**AIM OF THE EXERCISE**
Please reproduce the entire listing, character for character.

**RECORDS SUPPLIED**
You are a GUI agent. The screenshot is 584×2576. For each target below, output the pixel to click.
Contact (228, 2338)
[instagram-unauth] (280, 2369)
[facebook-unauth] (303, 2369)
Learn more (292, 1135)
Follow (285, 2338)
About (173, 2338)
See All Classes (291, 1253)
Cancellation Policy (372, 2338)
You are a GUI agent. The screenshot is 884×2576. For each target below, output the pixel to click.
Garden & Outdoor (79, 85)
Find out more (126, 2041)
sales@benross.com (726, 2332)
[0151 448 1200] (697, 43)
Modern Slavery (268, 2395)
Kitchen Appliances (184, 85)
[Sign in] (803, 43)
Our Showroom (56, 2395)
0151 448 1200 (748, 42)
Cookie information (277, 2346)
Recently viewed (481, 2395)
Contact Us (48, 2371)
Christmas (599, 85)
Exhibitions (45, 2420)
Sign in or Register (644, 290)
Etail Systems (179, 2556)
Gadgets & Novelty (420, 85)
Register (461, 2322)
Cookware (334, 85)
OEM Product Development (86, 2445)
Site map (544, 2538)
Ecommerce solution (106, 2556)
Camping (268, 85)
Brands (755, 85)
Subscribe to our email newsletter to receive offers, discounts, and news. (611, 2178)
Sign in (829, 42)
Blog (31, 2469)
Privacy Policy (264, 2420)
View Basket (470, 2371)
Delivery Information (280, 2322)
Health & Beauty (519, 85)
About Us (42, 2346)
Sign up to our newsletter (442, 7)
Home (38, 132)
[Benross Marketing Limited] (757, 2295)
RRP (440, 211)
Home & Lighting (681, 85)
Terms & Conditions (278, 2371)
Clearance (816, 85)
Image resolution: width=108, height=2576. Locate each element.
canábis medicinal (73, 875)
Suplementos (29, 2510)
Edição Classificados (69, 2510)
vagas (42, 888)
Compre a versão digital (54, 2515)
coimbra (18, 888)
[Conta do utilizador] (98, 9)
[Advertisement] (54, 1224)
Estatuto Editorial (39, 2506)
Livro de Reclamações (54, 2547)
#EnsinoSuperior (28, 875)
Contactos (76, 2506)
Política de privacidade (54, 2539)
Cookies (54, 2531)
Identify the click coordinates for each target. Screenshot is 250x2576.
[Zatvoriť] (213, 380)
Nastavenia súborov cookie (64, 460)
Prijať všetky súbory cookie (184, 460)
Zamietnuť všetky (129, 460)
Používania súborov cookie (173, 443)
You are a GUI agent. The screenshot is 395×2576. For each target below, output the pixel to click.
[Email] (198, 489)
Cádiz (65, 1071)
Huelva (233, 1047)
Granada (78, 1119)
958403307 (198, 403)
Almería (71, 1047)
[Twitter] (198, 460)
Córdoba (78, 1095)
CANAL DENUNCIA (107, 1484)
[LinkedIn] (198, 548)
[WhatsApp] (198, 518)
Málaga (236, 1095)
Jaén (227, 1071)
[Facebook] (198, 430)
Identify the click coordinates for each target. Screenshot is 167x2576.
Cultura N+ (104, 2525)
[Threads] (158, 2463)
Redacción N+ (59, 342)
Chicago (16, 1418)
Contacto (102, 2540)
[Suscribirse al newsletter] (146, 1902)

**EXERCISE RESPONSE**
You are a GUI agent. The screenshot is 584×2576. For each target below, output the pixel to click.
Contact (228, 2338)
[instagram-unauth] (280, 2369)
[facebook-unauth] (303, 2369)
Learn more (292, 1135)
Follow (285, 2338)
About (173, 2338)
See All Classes (291, 1253)
Cancellation Policy (372, 2338)
You are a GUI agent. The screenshot is 884×2576. For each target below, output the pixel to click.
Garden & Outdoor (79, 85)
Find out more (126, 2041)
sales@benross.com (726, 2332)
[0151 448 1200] (697, 43)
Modern Slavery (268, 2395)
Kitchen Appliances (184, 85)
[Sign in] (803, 43)
Our Showroom (56, 2395)
0151 448 1200 (748, 42)
Cookie information (277, 2346)
Recently viewed (481, 2395)
Contact Us (48, 2371)
Christmas (599, 85)
Exhibitions (45, 2420)
Sign in or Register (644, 290)
Etail Systems (179, 2556)
Gadgets & Novelty (420, 85)
Register (461, 2322)
Cookware (334, 85)
OEM Product Development (86, 2445)
Site map (544, 2538)
Ecommerce solution (106, 2556)
Camping (268, 85)
Brands (755, 85)
Subscribe to our email newsletter to receive offers, discounts, and news. (611, 2178)
Sign in (829, 42)
Blog (31, 2469)
Privacy Policy (264, 2420)
View Basket (470, 2371)
Delivery Information (280, 2322)
Health & Beauty (519, 85)
About Us (42, 2346)
Sign up to our newsletter (442, 7)
Home (38, 132)
[Benross Marketing Limited] (757, 2295)
RRP (440, 211)
Home & Lighting (681, 85)
Terms & Conditions (278, 2371)
Clearance (816, 85)
Image resolution: width=108, height=2576. Locate each element.
canábis medicinal (73, 875)
Suplementos (29, 2510)
Edição Classificados (69, 2510)
vagas (42, 888)
Compre a versão digital (54, 2515)
coimbra (18, 888)
[Conta do utilizador] (98, 9)
[Advertisement] (54, 1224)
Estatuto Editorial (39, 2506)
Livro de Reclamações (54, 2547)
#EnsinoSuperior (28, 875)
Contactos (76, 2506)
Política de privacidade (54, 2539)
Cookies (54, 2531)
Identify the click coordinates for each target. Screenshot is 250x2576.
[Zatvoriť] (213, 380)
Nastavenia súborov cookie (64, 460)
Prijať všetky súbory cookie (184, 460)
Zamietnuť všetky (129, 460)
Používania súborov cookie (173, 443)
You are a GUI agent. The screenshot is 395×2576. For each target below, output the pixel to click.
[Email] (198, 489)
Cádiz (65, 1071)
Huelva (233, 1047)
Granada (78, 1119)
958403307 (198, 403)
Almería (71, 1047)
[Twitter] (198, 460)
Córdoba (78, 1095)
CANAL DENUNCIA (107, 1484)
[LinkedIn] (198, 548)
[WhatsApp] (198, 518)
Málaga (236, 1095)
Jaén (227, 1071)
[Facebook] (198, 430)
Identify the click coordinates for each target. Screenshot is 167x2576.
Cultura N+ (104, 2525)
[Threads] (158, 2463)
Redacción N+ (59, 342)
Chicago (16, 1418)
Contacto (102, 2540)
[Suscribirse al newsletter] (146, 1902)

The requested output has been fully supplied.